## REQUIRED ACTION:
Transcribe each entry. Change nothing.
^^^^^^^^
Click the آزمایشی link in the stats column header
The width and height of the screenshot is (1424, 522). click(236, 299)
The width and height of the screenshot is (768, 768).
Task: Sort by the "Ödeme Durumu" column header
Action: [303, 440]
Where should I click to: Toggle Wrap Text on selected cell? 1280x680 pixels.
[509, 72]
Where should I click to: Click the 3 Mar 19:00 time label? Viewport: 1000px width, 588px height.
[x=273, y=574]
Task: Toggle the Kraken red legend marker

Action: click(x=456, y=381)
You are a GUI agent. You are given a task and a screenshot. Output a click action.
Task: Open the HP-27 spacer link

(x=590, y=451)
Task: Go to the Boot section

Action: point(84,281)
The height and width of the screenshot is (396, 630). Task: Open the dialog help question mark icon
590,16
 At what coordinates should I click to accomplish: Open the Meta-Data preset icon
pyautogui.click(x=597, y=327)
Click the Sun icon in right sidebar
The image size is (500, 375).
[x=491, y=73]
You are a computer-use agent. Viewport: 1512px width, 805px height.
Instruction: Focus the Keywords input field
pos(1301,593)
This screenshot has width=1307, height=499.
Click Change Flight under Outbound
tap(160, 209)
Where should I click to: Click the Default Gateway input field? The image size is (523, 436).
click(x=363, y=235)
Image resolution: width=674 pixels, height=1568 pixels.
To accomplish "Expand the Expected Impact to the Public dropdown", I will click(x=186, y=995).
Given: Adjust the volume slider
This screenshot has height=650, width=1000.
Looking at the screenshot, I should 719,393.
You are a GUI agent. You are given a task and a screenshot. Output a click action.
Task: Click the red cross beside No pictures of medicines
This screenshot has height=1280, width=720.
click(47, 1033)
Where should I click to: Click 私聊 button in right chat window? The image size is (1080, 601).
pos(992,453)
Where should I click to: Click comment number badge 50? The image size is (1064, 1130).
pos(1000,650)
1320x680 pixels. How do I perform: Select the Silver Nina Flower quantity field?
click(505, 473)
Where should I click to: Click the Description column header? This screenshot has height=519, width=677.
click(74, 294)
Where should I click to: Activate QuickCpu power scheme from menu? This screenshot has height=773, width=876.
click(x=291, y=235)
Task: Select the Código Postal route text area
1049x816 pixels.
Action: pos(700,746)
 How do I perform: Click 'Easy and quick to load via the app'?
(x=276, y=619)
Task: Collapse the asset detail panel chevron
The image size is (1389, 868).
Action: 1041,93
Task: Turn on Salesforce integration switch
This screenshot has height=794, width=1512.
^^^^^^^^
## RESPONSE:
Click the آزمایشی link in the stats column header
The width and height of the screenshot is (1424, 522). click(236, 299)
The width and height of the screenshot is (768, 768).
Task: Sort by the "Ödeme Durumu" column header
Action: [303, 440]
Where should I click to: Toggle Wrap Text on selected cell? 1280x680 pixels.
[509, 72]
Where should I click to: Click the 3 Mar 19:00 time label? Viewport: 1000px width, 588px height.
[x=273, y=574]
Task: Toggle the Kraken red legend marker

Action: click(x=456, y=381)
You are a GUI agent. You are given a task and a screenshot. Output a click action.
Task: Open the HP-27 spacer link

(x=590, y=451)
Task: Go to the Boot section

Action: point(84,281)
The height and width of the screenshot is (396, 630). Task: Open the dialog help question mark icon
590,16
 At what coordinates should I click to accomplish: Open the Meta-Data preset icon
pyautogui.click(x=597, y=327)
Click the Sun icon in right sidebar
The image size is (500, 375).
[x=491, y=73]
You are a computer-use agent. Viewport: 1512px width, 805px height.
Instruction: Focus the Keywords input field
pos(1301,593)
This screenshot has width=1307, height=499.
Click Change Flight under Outbound
tap(160, 209)
Where should I click to: Click the Default Gateway input field? The image size is (523, 436).
click(x=363, y=235)
Image resolution: width=674 pixels, height=1568 pixels.
To accomplish "Expand the Expected Impact to the Public dropdown", I will click(x=186, y=995).
Given: Adjust the volume slider
This screenshot has height=650, width=1000.
Looking at the screenshot, I should 719,393.
You are a GUI agent. You are given a task and a screenshot. Output a click action.
Task: Click the red cross beside No pictures of medicines
This screenshot has height=1280, width=720.
click(47, 1033)
Where should I click to: Click 私聊 button in right chat window? The image size is (1080, 601).
pos(992,453)
Where should I click to: Click comment number badge 50? The image size is (1064, 1130).
pos(1000,650)
1320x680 pixels. How do I perform: Select the Silver Nina Flower quantity field?
click(505, 473)
Where should I click to: Click the Description column header? This screenshot has height=519, width=677.
click(74, 294)
Where should I click to: Activate QuickCpu power scheme from menu? This screenshot has height=773, width=876.
click(x=291, y=235)
Task: Select the Código Postal route text area
1049x816 pixels.
Action: pos(700,746)
 How do I perform: Click 'Easy and quick to load via the app'?
(x=276, y=619)
Task: Collapse the asset detail panel chevron
The image size is (1389, 868).
Action: 1041,93
Task: Turn on Salesforce integration switch
This screenshot has height=794, width=1512.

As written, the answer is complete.